Newsletter Newsletters Events Veranstaltungen Podcasts Videos Africanews
Loader
Finden Sie uns
Werbung

Frankreichs Wirtschaftsprognose 2026: Wie schwer wiegt die Schuldenlast?

Archivbild. Im Grand Palais in Paris laufen Menschen auf einer Eisbahn Schlittschuh. `16. Dez. 2025
Archivbild. Menschen laufen Schlittschuh auf der Eisbahn im Grand Palais in Paris. 16. Dez. 2025 Copyright  AP/2025
Copyright AP/2025
Von Piero Cingari
Zuerst veröffentlicht am
Teilen Kommentare
Teilen Close Button

Frankreichs Ausblick 2026 ist schwach: steigende Schulden, hohe Defizite, Stillstand. Wachstum erholt sich nur leicht. Kaum Sparkurs, Reformmüdigkeit belastet.
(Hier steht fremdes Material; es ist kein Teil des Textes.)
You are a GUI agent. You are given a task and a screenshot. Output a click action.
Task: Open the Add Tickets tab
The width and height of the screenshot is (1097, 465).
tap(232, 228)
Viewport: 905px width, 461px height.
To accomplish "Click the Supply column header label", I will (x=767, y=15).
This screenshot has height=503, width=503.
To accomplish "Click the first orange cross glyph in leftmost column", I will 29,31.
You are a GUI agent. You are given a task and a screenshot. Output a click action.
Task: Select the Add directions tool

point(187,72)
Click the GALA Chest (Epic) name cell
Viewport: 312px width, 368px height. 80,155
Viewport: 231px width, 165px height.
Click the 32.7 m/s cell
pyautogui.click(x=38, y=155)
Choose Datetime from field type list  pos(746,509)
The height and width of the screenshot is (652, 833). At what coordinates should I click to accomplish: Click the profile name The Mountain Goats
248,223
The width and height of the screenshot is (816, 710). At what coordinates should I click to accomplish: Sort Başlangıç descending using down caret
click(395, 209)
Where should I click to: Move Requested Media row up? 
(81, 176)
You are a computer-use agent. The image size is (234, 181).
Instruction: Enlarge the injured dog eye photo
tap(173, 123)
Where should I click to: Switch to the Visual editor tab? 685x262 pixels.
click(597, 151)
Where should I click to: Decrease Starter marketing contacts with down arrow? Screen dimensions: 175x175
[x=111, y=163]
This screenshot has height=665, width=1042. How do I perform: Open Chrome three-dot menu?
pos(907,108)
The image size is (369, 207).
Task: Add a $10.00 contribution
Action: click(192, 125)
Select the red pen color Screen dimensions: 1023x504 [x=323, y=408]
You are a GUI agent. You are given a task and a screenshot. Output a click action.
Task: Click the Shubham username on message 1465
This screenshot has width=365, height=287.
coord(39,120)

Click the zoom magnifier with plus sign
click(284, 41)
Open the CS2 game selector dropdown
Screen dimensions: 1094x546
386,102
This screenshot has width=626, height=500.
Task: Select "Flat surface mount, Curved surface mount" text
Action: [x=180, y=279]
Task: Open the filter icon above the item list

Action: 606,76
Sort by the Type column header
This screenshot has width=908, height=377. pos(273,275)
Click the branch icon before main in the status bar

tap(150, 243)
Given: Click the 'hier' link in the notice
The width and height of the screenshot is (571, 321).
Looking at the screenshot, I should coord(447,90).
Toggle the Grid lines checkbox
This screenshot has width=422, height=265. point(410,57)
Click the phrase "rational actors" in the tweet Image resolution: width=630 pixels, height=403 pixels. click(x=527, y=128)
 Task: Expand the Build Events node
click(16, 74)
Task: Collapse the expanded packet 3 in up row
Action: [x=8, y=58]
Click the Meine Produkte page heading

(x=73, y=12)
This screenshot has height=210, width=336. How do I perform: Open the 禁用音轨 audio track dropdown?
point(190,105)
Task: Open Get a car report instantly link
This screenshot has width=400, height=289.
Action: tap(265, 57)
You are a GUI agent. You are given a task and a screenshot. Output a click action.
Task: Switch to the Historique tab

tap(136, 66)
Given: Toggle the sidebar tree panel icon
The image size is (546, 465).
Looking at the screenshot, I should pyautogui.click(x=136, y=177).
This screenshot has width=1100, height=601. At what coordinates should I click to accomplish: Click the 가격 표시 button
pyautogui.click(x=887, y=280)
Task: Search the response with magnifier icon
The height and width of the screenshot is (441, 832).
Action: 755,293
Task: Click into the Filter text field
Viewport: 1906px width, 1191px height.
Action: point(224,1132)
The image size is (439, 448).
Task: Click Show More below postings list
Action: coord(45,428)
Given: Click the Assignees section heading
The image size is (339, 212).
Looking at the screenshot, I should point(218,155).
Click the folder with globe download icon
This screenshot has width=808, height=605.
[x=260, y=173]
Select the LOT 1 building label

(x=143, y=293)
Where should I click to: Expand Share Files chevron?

Frankreich steuert auf 2026 zu. Die Wirtschaft bleibt widerstandsfähig, doch hohe Staatsdefizite und eine langwierige politische Blockade setzen sie zunehmend unter Druck.

Das Wachstum dürfte sich moderat erholen, da die Inflation nachlässt und sich die Finanzierungskonditionen verbessern. Dennoch warnen Ratingagenturen und Banken: Schwache Haushaltskonsolidierung und die Blockade im Parlament sind inzwischen strukturelle Merkmale des französischen Ausblicks.

Diese Sorgen wurden jüngst bekräftigt: Die Ratingagentur KBRA stufte Frankreichs langfristiges Staatsrating in der vergangenen Woche auf AA- herab. Begründung: anhaltend hohe Defizite und eine sich verschlechternde Schuldenentwicklung. Den Ausblick hob die Agentur von negativ auf stabil. Sie warnte jedoch, ohne entschiedene Reformen und Ausgabendisziplin blieben die Kennzahlen der Staatsbonität unter Druck.

„Trotz Frankreichs außergewöhnlichem Zugang zu Liquidität belastet ein zersplittertes politisches Umfeld die Kreditkennzahlen. Es verhindert eine spürbare Haushaltskonsolidierung und hält die Defizite hoch“, sagte Ken Egan, Senior Director für Staaten bei KBRA, gegenüber Euronews.

Frankreichs Wachstum bleibt verhalten

Frankreich steht vor einem heiklen Übergang. Das Wachstum kühlt ab, die Schulden steigen. Vor der Präsidentschaftswahl 2027 schrumpft der Spielraum für Haushaltskonsolidierung.

Eine Rezession ist zwar wenig wahrscheinlich. Doch der Spielraum, die öffentlichen Finanzen zu korrigieren, ohne die Konjunktur zu gefährden, wird enger.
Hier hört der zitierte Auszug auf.